The hon. Lady mentions her role on the Public Accounts Committee. Does she think that, for as long as Stormont continues to not sit, there would be any merit in having the reports of the Northern Ireland Audit Office reviewed by the Public Accounts Committee?
I understand that the reports of the Comptroller and Auditor General for Northern Ireland are currently not being scrutinised in the way that we would expect here. If the Public Accounts Committee was to undertake that role, it would be a very serious change to constitutional arrangements. The actuality discussed by the Chair of Northern Ireland Affairs Committee and others is that there needs to be some sort of process. I am not sure whether this is the right process, but I agree that there needs to be some sort of process for the reports already coming out of Northern Ireland that are highlighting some serious problems.

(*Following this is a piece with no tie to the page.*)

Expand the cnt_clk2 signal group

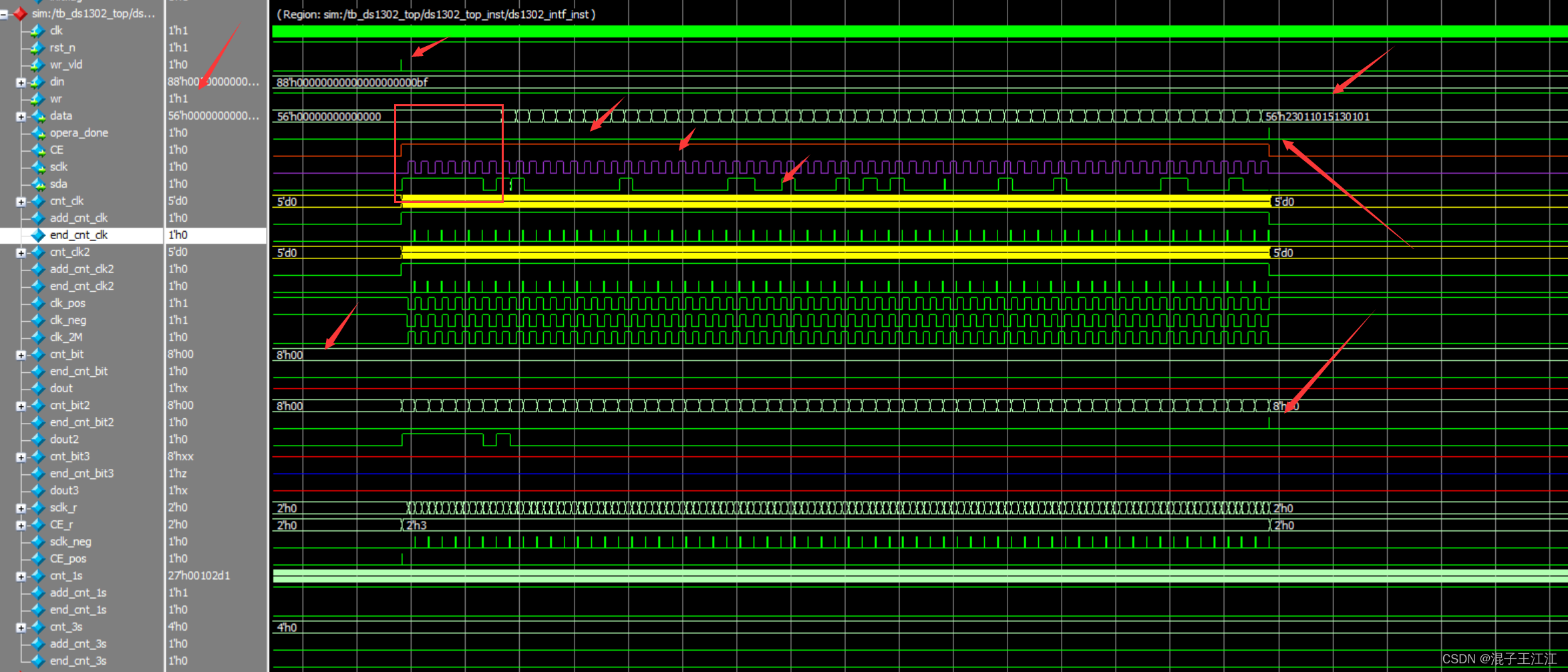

I make no judgment about the work of the Northern Ireland Office, the civil servants in Northern Ireland and the many public servants trying to continue to deliver services, but the lack of scrutiny and analysis of that money, and our incapacity to challenge, means that that huge area of spend, involving UK taxpayers’ money, is receiving less attention than school budgets get when we audit them. We know—this has been reinforced—that there are huge problems under the headings of this debate. As my hon. Friend the Member for Rochdale (Tony Lloyd) said, the Opposition want the Department to make progress on the Hart inquiry, victims’ and survivors’ pensions, and the medical school at Ulster University. I recently visited the team behind the project to progress the medical school in Derry/Londonderry. The scale of the work to date, and their ambition for their city and region, is to be commended, and the Secretary of State must find a way to support them. We have the ridiculous situation in which civil servants can support the business case but not agree the funding, because that is beyond their powers and would be considered a reallocation.
Why is a medical school important? The Government are proud of their announcement of new medical schools in England. The areas chosen need those schools because we need the recruits. As the chief executive of Health Education England said when the announcement was made—MPs in those areas know this—
“studies show that doctors tend to stay in the areas where they train so it means more doctors for the region to deliver high-quality care.”
In Northern Ireland, the locum bill is more than £80 million per annum and rising—an increase, according to the Bengoa report, of more than 78% in five years. It is clear that Northern Ireland needs to be training more of its own doctors and other clinical staff. It also needs to pay them properly, but the rates of pay of those staff are falling behind those in the rest of the UK.